Why trust tests? by Mark Seemann
Tests are trustworthy if they are simple and you've seen them fail.
When I started out with TDD some ten years ago, it was really hard to convince programmers that unit testing was valuable. It's better today, but much software is still produced without test coverage. One of the most common arguments for unit tests is to ask the question: "How do you know that your code works?"
That's a darn good question, and one of the best answers is that you should cover the code with automated tests (unit tests).
Okay, then: How do you know that your unit tests work?
A test watches the correctness of the SUT, but who watches the watchmen? Should you write some more unit tests to test your unit tests? Is it going to be turtles all the way down?
Obviously, that's not what we do. Then why do we trust unit tests?

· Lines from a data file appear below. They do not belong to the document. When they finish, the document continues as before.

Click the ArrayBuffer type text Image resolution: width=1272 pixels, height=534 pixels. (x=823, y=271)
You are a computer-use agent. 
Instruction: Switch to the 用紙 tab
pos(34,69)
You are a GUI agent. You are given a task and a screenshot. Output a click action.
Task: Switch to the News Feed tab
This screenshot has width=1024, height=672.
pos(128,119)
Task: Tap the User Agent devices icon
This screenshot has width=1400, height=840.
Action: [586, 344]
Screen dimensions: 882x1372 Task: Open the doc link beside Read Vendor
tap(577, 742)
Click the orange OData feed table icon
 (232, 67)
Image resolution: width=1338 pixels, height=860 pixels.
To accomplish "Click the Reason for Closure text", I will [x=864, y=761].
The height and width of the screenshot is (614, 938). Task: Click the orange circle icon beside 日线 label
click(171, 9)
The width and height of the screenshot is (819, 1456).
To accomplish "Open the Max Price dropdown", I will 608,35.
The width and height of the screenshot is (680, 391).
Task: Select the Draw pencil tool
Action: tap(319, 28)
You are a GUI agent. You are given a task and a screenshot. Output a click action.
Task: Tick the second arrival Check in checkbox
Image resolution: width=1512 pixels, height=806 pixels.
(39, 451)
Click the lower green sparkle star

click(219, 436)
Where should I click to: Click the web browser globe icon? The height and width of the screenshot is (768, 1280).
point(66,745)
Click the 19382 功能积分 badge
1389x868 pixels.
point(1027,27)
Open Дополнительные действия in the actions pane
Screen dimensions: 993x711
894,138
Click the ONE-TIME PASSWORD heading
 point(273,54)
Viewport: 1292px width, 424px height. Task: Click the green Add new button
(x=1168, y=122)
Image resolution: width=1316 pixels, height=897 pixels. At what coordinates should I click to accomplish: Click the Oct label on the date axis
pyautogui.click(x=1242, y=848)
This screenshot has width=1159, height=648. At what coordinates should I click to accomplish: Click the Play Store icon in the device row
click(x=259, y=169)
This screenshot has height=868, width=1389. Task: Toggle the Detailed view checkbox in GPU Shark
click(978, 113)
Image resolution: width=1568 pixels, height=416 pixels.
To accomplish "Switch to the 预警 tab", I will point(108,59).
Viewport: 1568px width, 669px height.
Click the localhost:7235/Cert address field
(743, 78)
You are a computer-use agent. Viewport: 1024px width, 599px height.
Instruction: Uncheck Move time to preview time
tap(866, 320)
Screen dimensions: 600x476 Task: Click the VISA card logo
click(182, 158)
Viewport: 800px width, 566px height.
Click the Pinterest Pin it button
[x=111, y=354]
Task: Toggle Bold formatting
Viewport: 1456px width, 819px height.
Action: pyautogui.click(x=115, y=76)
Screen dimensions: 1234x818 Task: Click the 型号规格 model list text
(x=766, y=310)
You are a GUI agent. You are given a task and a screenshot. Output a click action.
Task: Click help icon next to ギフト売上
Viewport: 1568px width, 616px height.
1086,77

I think that there's two different reasons for that:
- They are easy to review
- We've seen them fail
Review #
The reason that a lot of code fails to do what you think it does is because it's complicated. Sometimes there's also going to be subtle bugs, but I think that the most common problem is that as the code becomes more involved, it becomes more difficult for you to hold it in your brain. A simple Hello World application is easy to understand. Typical software isn't.
Unit tests tend to be a lot simpler. First of all, unit tests should be deterministic. This means that there should be a clear path through each test case. In other words, a unit test should have a Cyclomatic Complexity of 1.
If you follow the AAA or Four-Phase Test patterns, keep the Cyclomatic Complexity at 1, keep the total line count down, and use good names, you should have a readable test case. Such test code is easy to review for correctness. If you are Pair Programming, you and your partner review the unit test code as you write it. If you use other review mechanisms (e.g. pull requests), the reviewer can review your unit test code. Even if you have no other person reviewing your code, keeping it simple helps you understand what it is that you do. Ultimately, it can't be more error prone than single-handedly writing production code without tests.
Part of the reason why we trust unit tests is because, if written well, they are easy to review for correctness.
See the test fail #
Deeply ingrained into proper TDD is the Red/Green/Refactor cycle. It's extremely important to see the test fail. Personally, I'm saved by this rule about once a week. I write a test and run it, and much to my surprise it turns out to be a false negative. Although I've been doing TDD for some ten years, this still happens to me regularly, so I think it's one of those rigid rules you should always follow. Seeing the test fail verifies that the test indeed tests something.
This is also the reason why, if you don't do TDD, but rather write tests after the fact, it becomes extremely important to follow a proper procedure for writing Characterization Tests.
Part of the reason that we trust unit tests is that we've seen them fail. It's like double-entry bookkeeping. The tests keep the SUT in place, and the SUT makes the tests pass.
Append-only tests #
Both of the reasons I've provided are focused on the test as it's being created. At that time, you see it fail and you review it for correctness. As time goes by, you should end up with a test suite with lots of tests. Do you ever look at those tests?
You trust them because they were correct when they were created. Are they still correct today?
Well, they probably are if you never again touched them, but every time you modify a test case, you make it just a little less trustworthy. Similar in spirit to the Open/Closed Principle, a test suite should be open for extension, but closed for modification. Trustworthy test suites are append-only.